Since the last two weeks from around 4th May, the entire NIFTY BANK index has been witnessing a lot of pressure and major bank stocks including both private as well as public sector banks are falling, however, there was recent positivity when PM Narendra Modi and Finance Minister Nirmala Sitharaman announced a special economic package worth Rs. 20 lakh crore which comprises roughly 10% of Indian GDP to boost the economy.

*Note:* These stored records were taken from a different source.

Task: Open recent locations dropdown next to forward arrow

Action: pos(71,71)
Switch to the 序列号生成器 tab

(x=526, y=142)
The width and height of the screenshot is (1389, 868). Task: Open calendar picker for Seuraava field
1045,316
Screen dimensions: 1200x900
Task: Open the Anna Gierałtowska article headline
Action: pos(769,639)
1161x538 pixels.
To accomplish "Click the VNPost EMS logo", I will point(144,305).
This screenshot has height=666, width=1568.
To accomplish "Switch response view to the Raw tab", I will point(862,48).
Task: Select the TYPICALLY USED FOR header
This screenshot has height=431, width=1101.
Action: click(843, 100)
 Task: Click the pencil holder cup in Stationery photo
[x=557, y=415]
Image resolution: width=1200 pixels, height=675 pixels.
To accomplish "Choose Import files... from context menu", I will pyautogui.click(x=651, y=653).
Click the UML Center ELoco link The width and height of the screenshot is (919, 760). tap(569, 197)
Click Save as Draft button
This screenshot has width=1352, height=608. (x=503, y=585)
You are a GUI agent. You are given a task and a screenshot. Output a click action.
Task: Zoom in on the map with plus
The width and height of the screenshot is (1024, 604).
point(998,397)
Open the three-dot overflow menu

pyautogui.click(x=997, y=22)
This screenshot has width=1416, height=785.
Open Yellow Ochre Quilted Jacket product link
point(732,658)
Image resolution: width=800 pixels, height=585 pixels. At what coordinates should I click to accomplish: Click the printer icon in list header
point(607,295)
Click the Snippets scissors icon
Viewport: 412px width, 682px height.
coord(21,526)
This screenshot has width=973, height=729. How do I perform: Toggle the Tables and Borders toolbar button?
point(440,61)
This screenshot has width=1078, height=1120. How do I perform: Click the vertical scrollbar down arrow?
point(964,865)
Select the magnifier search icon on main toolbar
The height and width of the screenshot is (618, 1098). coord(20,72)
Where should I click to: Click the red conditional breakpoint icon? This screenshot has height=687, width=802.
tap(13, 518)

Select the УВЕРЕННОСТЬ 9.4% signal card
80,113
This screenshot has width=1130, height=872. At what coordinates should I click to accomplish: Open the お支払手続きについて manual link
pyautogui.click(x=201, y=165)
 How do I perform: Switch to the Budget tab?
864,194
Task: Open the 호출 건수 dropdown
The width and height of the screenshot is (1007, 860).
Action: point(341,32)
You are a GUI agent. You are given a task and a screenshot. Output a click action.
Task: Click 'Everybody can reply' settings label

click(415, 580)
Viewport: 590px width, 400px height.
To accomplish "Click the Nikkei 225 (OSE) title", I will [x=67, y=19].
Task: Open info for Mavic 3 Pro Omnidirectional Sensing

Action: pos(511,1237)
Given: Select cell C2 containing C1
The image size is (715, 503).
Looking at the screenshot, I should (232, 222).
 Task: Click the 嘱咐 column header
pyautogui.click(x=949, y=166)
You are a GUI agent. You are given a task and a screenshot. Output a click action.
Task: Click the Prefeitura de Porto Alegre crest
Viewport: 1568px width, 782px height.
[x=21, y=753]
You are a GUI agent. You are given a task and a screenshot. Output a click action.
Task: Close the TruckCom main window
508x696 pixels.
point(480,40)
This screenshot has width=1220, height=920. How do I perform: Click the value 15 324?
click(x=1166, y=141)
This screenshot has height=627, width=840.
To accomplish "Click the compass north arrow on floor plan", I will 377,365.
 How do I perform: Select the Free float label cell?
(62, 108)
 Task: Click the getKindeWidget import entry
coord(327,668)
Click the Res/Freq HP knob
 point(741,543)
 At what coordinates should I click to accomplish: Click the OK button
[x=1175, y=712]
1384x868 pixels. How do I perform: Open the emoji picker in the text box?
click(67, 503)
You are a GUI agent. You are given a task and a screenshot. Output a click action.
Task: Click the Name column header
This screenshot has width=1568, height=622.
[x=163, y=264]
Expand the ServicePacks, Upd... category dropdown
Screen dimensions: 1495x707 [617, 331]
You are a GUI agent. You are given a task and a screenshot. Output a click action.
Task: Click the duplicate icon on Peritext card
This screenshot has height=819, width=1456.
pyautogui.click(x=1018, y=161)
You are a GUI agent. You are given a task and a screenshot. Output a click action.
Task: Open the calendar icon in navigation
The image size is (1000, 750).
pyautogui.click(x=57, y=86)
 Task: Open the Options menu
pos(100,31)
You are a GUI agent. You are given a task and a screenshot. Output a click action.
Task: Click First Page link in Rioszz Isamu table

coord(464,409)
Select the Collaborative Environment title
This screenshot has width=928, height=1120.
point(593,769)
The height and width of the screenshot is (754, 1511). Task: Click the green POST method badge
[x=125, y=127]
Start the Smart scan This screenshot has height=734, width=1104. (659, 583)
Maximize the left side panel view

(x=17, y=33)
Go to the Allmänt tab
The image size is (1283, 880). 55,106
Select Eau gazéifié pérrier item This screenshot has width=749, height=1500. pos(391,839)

One of the major reasons for this added pressure is due to the bleak economic outlook, investors are fearing that banks and other NBFCs may see a rise in Non Performing Assets (NPAs) as a result of defaults on loans that may arise on account of operational halts arising due to COVID-19. Operations across various sectors have begin to witness serious impact. Recently, Bernstein downgraded the target for HDFC Bank to nearly half in March 2020. HDFC bank is the top private bank in India and it has been witnessing an added pressure since then however in a statement, the MD of HDFC Bank mentioned that around 85% of loans from HDFC Banks are to salaried employees which may protect their rise in NPAs once we start seeing signs of recovery.
The private brokerage firm ICICI Securities downgraded the target for Axis Bank from Rs. 821 to Rs. 521 while JP Morgan called the quarterly results of the bank as mixed. In a similar way, State Bank of India on account of bail-off to Yes Bank has been witnessing a fall in prices and the targets of the bank should be lowered by 20-35% in my personal view.
The loan book growth across various banks may take a hit on account of closed down businesses and economic halts across industries and sectors.
"With the lack of any major private sector, Capex in the current fiscal, system credit growth was largely driven by the retail segment, which contributed nearly 91 percent of incremental credit during the year up to January 2020. We believe COVID-19 may further delay private CAPEX revival and also decelerate the retail loan growth trajectory," said ICICI Securities.